Dynamic process modeling on depressurization by cooling-controlled condensation in a closed chamber

It has long been realized that condensation in a chamber prefilled with condensable vapor leads to chamber depressurization, and the condensation rate can be cooling controlled. While the final state can be reasonably estimated based on the thermodynamic equilibrium, the dynamic process of depressurization is not only transient but also in thermal non-equilibrium. This transient and non-equilibrium characteristics, mainly governed by the rate of condensation, has not been satisfactorily modeled, which is due to the complicated coupling mechanisms of heat and mass transfer during the condensation, the presence of non-condensable gas (NCG) within vapor, as well as the complex geometry and properties of chamber and cooling device involved.

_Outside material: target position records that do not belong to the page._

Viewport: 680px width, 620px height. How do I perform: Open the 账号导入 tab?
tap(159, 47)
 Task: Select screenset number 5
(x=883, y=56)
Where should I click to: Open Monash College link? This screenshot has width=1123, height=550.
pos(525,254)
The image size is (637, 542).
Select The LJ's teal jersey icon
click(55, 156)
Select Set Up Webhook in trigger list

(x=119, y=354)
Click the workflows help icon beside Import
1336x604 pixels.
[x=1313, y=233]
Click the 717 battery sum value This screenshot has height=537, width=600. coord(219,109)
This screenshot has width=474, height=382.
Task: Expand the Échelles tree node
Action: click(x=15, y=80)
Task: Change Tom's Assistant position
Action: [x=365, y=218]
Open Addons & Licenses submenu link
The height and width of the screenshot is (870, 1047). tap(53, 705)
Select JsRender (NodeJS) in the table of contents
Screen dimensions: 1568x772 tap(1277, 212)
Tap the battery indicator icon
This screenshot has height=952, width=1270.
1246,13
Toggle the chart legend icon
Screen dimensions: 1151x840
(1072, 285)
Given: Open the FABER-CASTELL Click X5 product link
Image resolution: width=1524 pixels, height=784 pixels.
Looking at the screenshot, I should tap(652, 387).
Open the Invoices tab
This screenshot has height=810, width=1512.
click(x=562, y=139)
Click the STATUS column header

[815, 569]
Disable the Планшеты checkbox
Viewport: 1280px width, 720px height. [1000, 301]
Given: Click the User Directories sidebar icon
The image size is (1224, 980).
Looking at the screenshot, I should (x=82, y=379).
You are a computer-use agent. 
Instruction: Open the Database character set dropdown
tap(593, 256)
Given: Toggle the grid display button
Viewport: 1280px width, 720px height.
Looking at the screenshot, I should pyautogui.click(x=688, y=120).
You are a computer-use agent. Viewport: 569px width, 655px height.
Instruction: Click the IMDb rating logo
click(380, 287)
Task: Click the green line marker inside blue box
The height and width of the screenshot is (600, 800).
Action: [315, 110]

In this paper, we have conducted an experimental study on depressurization by steam condensation onto an internal cooling coil in a steam-prefilled closed chamber. To reveal various parametric effects on the depressurization process, a parametric model consisting of a set of coupled ordinary differential equations has been established, with some simplified assumptions including lumped heat capacity sub-models for chamber walls, cooling coils and the gas phase. To further explore the thermal non-equilibrium characteristics during the process, a full-field and transient simulation of computational fluid dynamics (CFD) is also conducted using FLUENT with user-defined function (UDF) on boundary of condensation. Both parametric and CFD models consider the existence of NCG that is pre-mixed with the vapor as impurity. By comparison with the experimental measurements, both models reasonably predict the dynamic and asymptotic characteristics of depressurization with time. The CFD simulation indicates an almost instant equilibrium in pressure within the chamber and yet non-equilibrium in temperature with noticeable temperature gradients over the gas phase. The simplified parametric model gives quick predictions of some major parametric effects (e.g., vapor purity, coolant flow rate, and vessel volume) on the rate of depressurization. The detailed mechanistic understanding, gained from proposed models, provides insights essential to the optimized design and operation of the depressurization by cooling-controlled condensation.